Short problem: Can you echo everything from the start of the records down to the line containing "The width and height of the screenshot is (1201, 943).", reproducing each line word for word?

Records shown:
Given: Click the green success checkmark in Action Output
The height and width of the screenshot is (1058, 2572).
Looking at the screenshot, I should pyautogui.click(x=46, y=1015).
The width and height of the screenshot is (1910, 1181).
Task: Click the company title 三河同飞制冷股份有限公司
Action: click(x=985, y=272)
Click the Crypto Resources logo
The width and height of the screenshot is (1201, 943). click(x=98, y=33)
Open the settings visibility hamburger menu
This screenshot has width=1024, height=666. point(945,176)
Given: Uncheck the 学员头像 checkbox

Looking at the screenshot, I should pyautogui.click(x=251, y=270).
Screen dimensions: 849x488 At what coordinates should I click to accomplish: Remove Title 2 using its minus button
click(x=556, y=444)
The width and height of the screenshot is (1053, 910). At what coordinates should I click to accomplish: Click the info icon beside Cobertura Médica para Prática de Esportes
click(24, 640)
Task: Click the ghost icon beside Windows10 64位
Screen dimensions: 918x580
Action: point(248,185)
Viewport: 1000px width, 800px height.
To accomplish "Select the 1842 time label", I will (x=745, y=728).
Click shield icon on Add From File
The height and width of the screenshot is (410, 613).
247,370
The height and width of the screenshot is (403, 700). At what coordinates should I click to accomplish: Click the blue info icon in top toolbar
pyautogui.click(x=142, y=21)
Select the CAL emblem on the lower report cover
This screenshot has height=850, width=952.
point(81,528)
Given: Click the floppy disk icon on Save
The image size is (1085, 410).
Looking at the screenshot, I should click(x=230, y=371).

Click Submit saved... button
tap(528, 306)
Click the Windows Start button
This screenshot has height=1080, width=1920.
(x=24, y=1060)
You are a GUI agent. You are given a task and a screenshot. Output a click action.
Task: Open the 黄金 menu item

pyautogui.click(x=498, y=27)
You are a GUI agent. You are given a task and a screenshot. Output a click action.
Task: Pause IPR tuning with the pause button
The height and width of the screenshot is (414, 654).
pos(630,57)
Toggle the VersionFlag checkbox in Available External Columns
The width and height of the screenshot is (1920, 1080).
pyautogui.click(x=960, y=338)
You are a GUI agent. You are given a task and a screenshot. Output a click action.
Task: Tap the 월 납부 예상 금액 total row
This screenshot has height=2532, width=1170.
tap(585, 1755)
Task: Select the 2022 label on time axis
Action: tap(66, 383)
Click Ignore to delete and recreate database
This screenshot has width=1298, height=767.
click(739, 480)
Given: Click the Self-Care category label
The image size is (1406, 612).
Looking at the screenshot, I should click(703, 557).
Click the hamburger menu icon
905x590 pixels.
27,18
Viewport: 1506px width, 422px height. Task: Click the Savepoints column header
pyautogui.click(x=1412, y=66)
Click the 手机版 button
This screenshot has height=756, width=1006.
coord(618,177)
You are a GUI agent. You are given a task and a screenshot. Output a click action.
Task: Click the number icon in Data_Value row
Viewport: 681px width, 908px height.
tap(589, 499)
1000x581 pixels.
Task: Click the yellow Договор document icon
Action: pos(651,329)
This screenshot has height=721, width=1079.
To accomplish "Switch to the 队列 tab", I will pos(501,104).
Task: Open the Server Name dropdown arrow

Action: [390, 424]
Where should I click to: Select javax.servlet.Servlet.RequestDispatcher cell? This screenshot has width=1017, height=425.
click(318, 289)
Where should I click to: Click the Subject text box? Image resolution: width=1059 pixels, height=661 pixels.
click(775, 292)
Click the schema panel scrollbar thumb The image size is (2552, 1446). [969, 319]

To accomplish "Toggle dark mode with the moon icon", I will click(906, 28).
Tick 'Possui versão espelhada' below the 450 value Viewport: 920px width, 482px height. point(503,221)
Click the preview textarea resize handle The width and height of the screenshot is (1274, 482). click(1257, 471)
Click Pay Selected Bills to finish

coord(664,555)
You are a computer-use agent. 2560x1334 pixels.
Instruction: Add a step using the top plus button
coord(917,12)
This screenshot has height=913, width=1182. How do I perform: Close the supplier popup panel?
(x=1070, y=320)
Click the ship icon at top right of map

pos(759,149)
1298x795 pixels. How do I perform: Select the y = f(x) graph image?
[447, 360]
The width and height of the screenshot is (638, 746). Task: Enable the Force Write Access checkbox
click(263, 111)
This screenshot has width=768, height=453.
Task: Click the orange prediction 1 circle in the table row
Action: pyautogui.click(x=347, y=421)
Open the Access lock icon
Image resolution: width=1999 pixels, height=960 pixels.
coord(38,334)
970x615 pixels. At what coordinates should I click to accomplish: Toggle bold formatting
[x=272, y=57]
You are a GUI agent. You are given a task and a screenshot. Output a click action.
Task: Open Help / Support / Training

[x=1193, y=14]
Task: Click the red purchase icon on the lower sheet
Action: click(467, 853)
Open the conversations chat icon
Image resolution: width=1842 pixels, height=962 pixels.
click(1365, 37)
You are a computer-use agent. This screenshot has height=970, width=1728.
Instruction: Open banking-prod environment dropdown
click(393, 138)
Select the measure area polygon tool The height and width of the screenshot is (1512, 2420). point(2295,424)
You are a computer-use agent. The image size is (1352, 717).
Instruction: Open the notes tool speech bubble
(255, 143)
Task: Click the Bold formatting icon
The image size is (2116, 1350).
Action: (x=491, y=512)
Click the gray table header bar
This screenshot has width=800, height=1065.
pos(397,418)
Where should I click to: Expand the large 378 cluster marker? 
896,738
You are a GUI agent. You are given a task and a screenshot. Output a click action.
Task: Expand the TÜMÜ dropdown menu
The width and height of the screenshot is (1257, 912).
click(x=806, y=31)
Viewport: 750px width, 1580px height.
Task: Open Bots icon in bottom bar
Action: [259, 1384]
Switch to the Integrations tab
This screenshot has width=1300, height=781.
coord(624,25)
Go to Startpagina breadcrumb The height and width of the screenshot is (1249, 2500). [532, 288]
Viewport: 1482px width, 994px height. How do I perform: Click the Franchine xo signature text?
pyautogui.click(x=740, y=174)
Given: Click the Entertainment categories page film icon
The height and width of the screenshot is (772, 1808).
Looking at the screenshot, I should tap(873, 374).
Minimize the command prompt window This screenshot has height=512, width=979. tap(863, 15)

Finished answer:
Given: Click the green success checkmark in Action Output
The height and width of the screenshot is (1058, 2572).
Looking at the screenshot, I should pyautogui.click(x=46, y=1015).
The width and height of the screenshot is (1910, 1181).
Task: Click the company title 三河同飞制冷股份有限公司
Action: click(x=985, y=272)
Click the Crypto Resources logo
The width and height of the screenshot is (1201, 943). click(x=98, y=33)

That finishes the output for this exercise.